A man who apparently wanted to kill himself was arrested by NYPD anti-terrorism officers Friday after a cyanide scare inside a New York City subway tunnel, CBS station WCBS-TV reported.
Sources said workers noticed a man deep inside a subway tunnel near the East River about 9:30 a.m. with a suspicious package containing an unknown substance. Anti-terrorism officers were called to the scene and took the man into custody.
Dressed as a subway worker wearing a hard hat, a safety vest and boots… Carrying a quart container full of sodium cyanide pellets, five highway flares and two bottles of water inside a backpack… and he apparently was there to commit suicide? Seems a bit odd.
A suicidal college student who carried highly toxic sodium cyanide into a subway tunnel caused a brief terrorism scare early Friday, police said.
Track workers spotted the 20-year-old man — wearing a hard hat, safety vest and boots — at about 5:30 a.m. wandering deep inside the tunnel under the East River.
The workers pulled him aboard a train and took him to a lower Manhattan subway station.

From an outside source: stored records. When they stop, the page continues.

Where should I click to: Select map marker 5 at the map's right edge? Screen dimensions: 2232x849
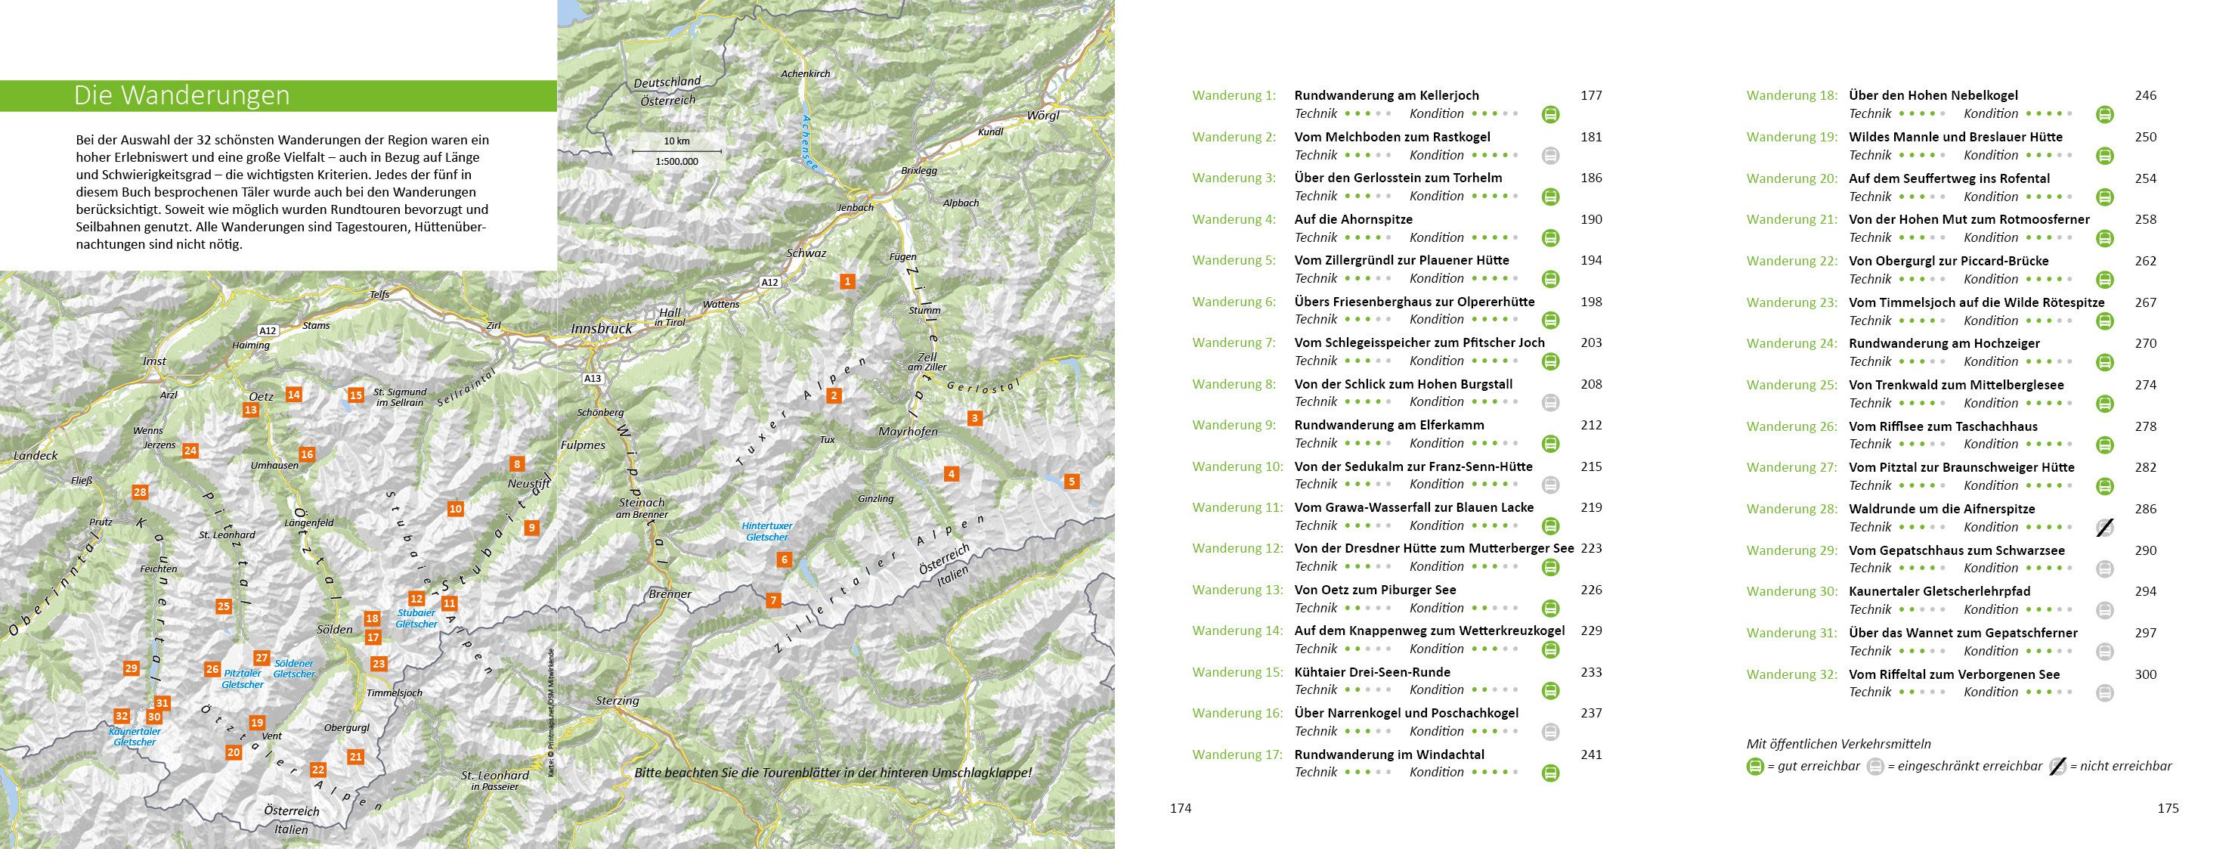(x=1071, y=482)

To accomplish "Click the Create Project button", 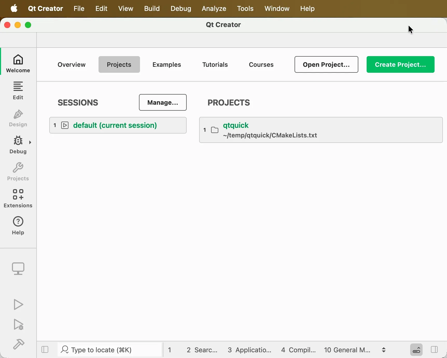I will pos(401,64).
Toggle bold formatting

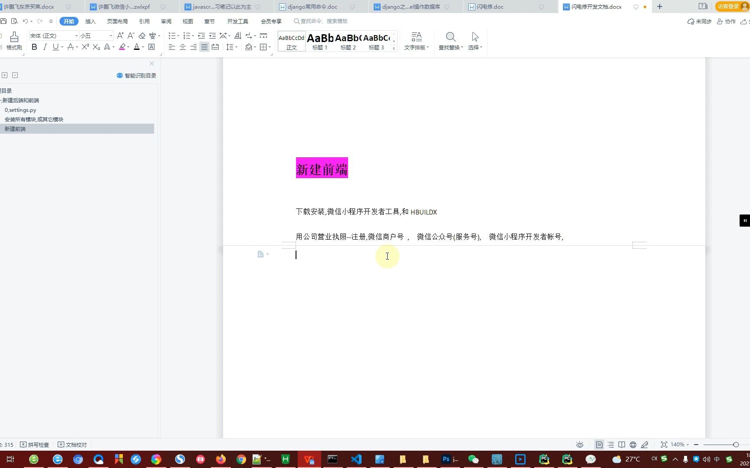(34, 47)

Police there discovered he was carrying a backpack holding a quart container full of sodium cyanide pellets, five highway flares and two bottles of water.
Phony track worker rigs subway terror scare in bizarre cyanide suicide try
A phony track worker triggered a terror scare inside a lower Manhattan subway tunnel Friday morning – but he turned out to be a despondent college student who wanted to kill himself by ingesting sodium cyanide, police said.
The 20-year-old Pace University sophomore told police he wanted to find a discreet alcove, mix the cyanide pellets with water and ingest it.
“He did not want to be found,” said Deputy Commissioner Paul Browne, the NYPD’s top spokesman. “He had no ID on him. He was looking for some isolated place in the system.”
The pellets, commercially sold and typically used as a pesticide or to clean jewelry, can create toxic fumes when heated.
The suspect did have five flares in his backpack — along with two liters of water and a quart can of cyanide – but police said the flares could not produce the heat needed to cause any damage.